◆ **Task objective**:
Look below for the line containing "Where should I click to: Open Gemini"; from there through the line containing "Task: Pick the Texte assignment type", both lines included, please set down each line exactly and nothing else.

◆ **Source material**:
☆ ☆ ☆
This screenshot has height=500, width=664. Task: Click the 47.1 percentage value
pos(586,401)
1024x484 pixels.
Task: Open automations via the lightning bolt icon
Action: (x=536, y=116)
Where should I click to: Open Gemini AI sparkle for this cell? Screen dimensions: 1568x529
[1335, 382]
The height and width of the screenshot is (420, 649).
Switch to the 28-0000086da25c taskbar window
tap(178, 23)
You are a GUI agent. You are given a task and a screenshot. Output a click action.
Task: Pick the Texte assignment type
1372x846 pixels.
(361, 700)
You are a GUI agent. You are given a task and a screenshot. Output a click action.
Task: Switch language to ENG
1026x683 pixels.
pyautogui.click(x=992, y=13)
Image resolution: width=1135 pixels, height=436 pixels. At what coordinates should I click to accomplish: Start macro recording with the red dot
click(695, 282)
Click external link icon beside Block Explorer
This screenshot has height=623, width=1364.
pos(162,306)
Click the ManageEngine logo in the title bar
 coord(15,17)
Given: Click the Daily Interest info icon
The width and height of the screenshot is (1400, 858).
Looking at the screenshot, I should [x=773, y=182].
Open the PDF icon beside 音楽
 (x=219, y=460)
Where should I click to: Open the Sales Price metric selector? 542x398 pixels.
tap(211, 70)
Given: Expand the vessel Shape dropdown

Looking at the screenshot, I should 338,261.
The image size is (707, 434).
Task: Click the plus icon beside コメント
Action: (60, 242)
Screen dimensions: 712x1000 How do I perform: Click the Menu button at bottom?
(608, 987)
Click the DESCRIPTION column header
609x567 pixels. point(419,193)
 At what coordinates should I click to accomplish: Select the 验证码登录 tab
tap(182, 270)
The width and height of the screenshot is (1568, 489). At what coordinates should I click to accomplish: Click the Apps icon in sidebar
☆ ☆ ☆
◆ **Output**:
Where should I click to: Open Gemini AI sparkle for this cell? Screen dimensions: 1568x529
[1335, 382]
The height and width of the screenshot is (420, 649).
Switch to the 28-0000086da25c taskbar window
tap(178, 23)
You are a GUI agent. You are given a task and a screenshot. Output a click action.
Task: Pick the Texte assignment type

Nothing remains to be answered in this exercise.